» DATA SECTION
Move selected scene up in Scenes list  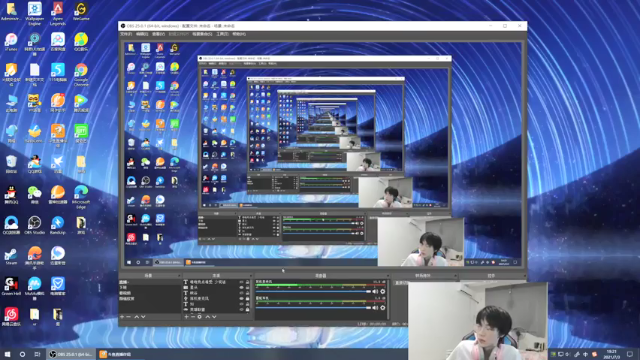pos(136,317)
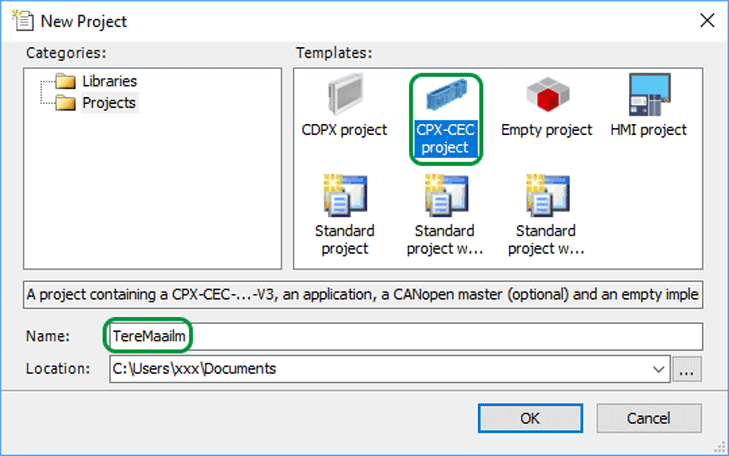
Task: Dismiss dialog with the Cancel button
Action: [649, 418]
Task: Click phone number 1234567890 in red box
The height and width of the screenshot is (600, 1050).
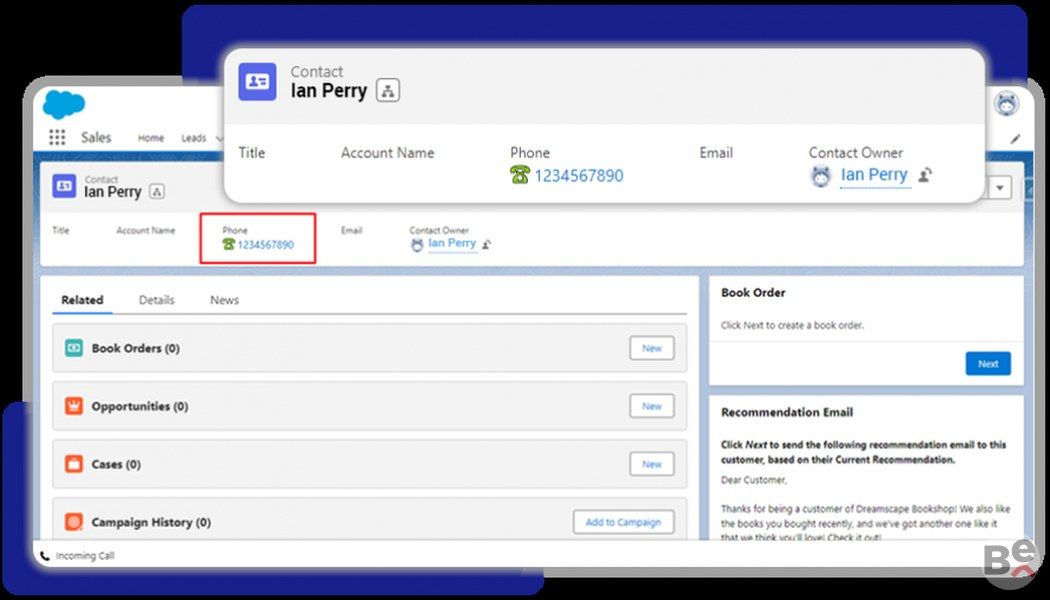Action: click(x=265, y=244)
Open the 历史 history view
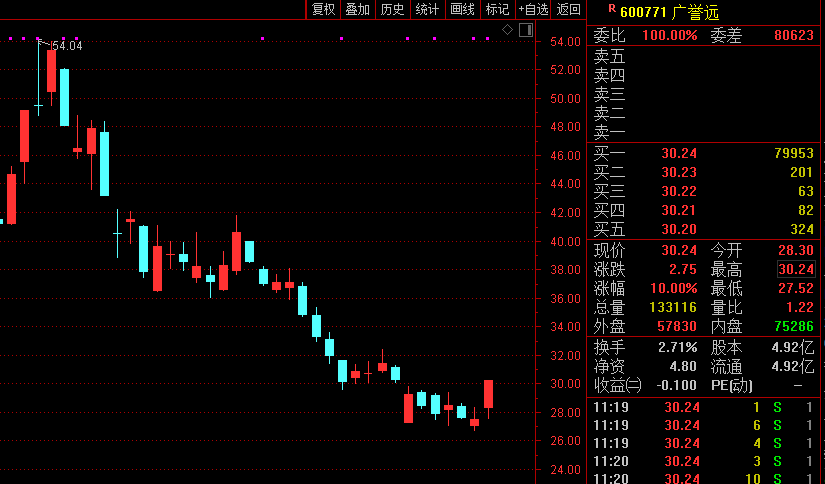 [392, 10]
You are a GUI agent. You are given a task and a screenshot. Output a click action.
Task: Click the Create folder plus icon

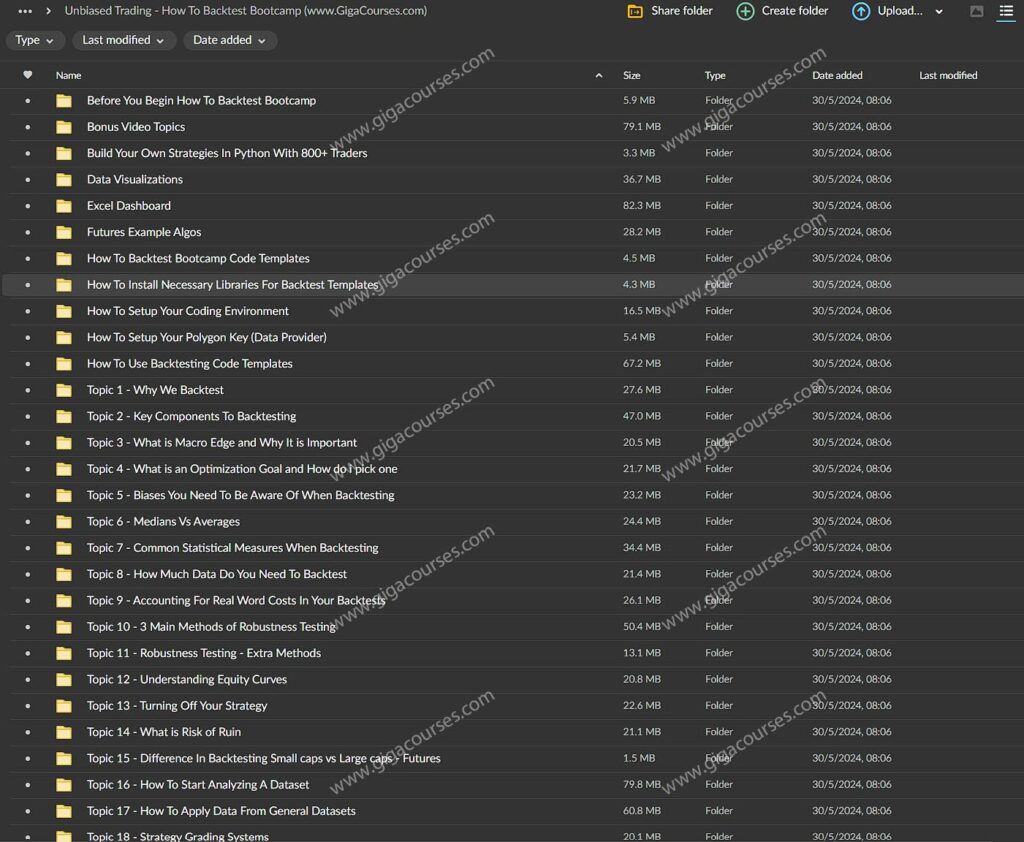[x=745, y=11]
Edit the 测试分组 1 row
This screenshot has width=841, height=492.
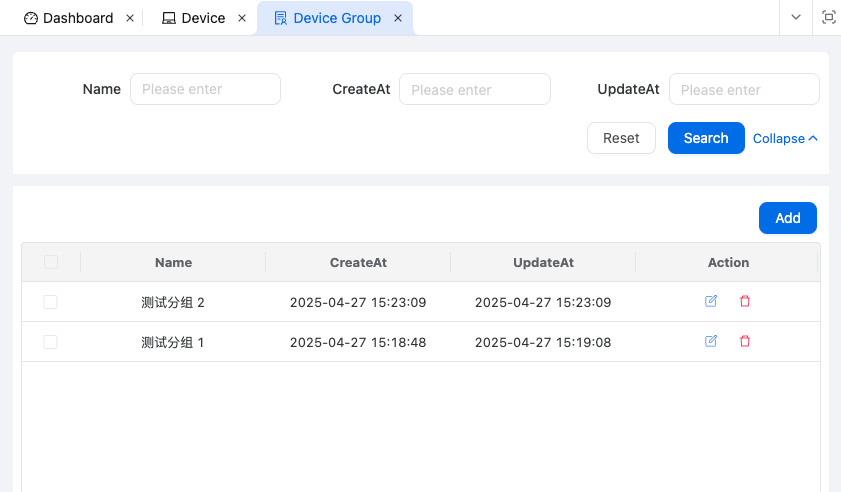(x=711, y=341)
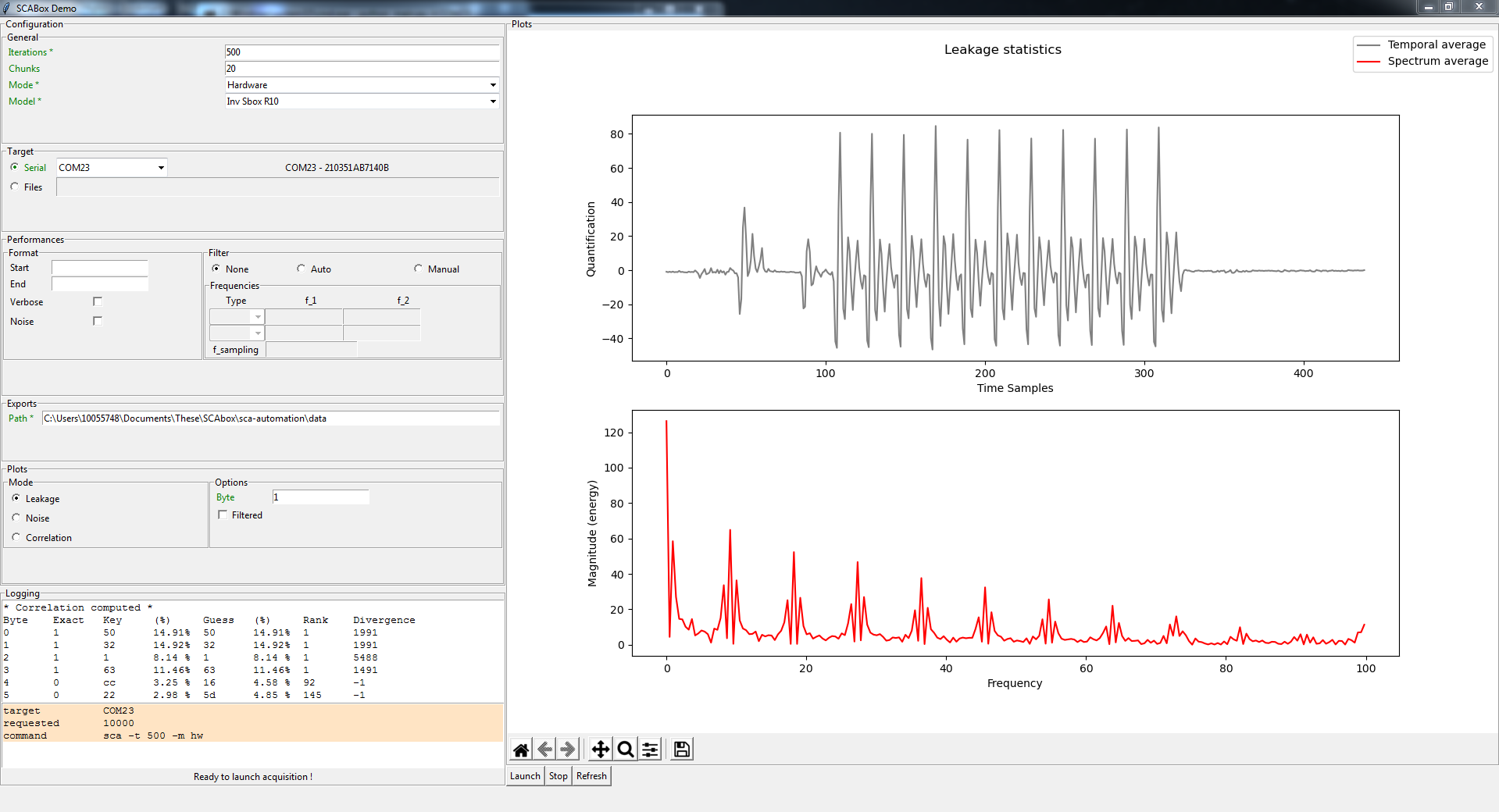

» TRY IT
For this exercise, the lines from the one containing "The height and" through the last line of the entries above are to be output exactly, both included, and pictures are skipped.

» OUTPUT FOR THIS EXERCISE
The height and width of the screenshot is (600, 1050).
Action: click(x=265, y=244)
Open the 历史 history view
 [392, 10]
You are a GUI agent. You are given a task and a screenshot. Output a click action.
Task: Click the Create folder plus icon

[x=745, y=11]
Edit the 测试分组 1 row
This screenshot has width=841, height=492.
(x=711, y=341)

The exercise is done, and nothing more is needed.